A compelling, slow-burning, romantic suspense that will keep you guessing right to the end.

The author

Wendy Hudson is an award winning author based in Scotland.

Her debut novel “Four Steps” won a 2017 GCLS Debut Author Award, was a Diva Literary Award Finalist 2017.

Her second novel “Mine to Keep” was a 2018 GCLS Finalist.

All her novels are set in Scotland among the inspirational landscapes that first inspired Wendy to write.

In her spare time, Wendy has a love for travel, as well as camping, skiing, football, festivals and reading.

The publisher

Ylva specialises in lesbian fiction by authors from all over the world and across a wide range of genres.

The bookshop

Another one from Kobo.

The bingo card

This could count towards: ‘Genre fiction’, ‘A Women’s Press’, ‘Marginalised people’, or ‘LGBTQIA’.

My thoughts

Wendy Hudson is a colleague, and about a year ago we spent an enjoyable evening in the bar at one of the University of Warwick’s conference centres, drinking beer and talking about writing. She was working on this book at the time, and she told me what the twist was going to be.

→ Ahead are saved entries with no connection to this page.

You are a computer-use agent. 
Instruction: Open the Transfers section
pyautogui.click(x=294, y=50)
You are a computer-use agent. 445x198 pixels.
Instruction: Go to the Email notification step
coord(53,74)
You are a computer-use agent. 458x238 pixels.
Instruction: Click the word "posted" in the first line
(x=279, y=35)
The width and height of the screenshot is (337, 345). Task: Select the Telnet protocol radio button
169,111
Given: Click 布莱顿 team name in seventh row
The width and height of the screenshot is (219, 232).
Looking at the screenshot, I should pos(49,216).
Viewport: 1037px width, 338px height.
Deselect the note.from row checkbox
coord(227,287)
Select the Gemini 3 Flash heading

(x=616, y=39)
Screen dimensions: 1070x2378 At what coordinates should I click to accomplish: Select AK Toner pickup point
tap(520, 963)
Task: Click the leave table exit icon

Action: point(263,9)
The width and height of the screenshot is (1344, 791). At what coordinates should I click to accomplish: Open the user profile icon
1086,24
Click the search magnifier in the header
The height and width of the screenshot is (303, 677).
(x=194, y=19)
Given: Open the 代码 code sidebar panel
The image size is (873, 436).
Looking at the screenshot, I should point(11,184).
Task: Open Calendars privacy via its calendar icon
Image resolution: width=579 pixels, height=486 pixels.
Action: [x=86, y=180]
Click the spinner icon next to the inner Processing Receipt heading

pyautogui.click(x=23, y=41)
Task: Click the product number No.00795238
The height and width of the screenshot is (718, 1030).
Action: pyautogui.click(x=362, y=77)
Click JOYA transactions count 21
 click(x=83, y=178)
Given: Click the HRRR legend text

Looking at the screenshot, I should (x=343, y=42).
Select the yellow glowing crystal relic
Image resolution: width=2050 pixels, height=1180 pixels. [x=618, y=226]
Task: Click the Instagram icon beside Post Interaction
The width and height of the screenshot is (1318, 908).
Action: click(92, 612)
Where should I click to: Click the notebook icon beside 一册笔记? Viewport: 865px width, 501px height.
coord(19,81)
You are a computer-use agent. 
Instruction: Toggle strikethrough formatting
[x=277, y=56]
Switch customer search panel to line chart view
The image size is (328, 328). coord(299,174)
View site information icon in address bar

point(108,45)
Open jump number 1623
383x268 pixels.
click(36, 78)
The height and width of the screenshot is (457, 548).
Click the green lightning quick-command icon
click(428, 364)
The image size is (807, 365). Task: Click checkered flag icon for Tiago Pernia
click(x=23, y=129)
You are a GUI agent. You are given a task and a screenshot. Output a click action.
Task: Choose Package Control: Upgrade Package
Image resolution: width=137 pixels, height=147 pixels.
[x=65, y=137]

And it didn’t matter at all. It was as much fun knowing what was coming as it would have been to be guessing. That particular twist was revealed about a third of the way in, after which I was on a level playing field with everybody else – and there was still a lot of suspense to come. Knowing something that the characters don’t is all very well, but I didn’t know when or how they would find out. And I kept on reading until they did.

Beyond that: it was a romance between two women, each with a complicated past, which was always haunted by the claustrophobic, effective, suspense plot. I’d have liked to see a little more of how that eventually plays out, but that would have made for a very different book.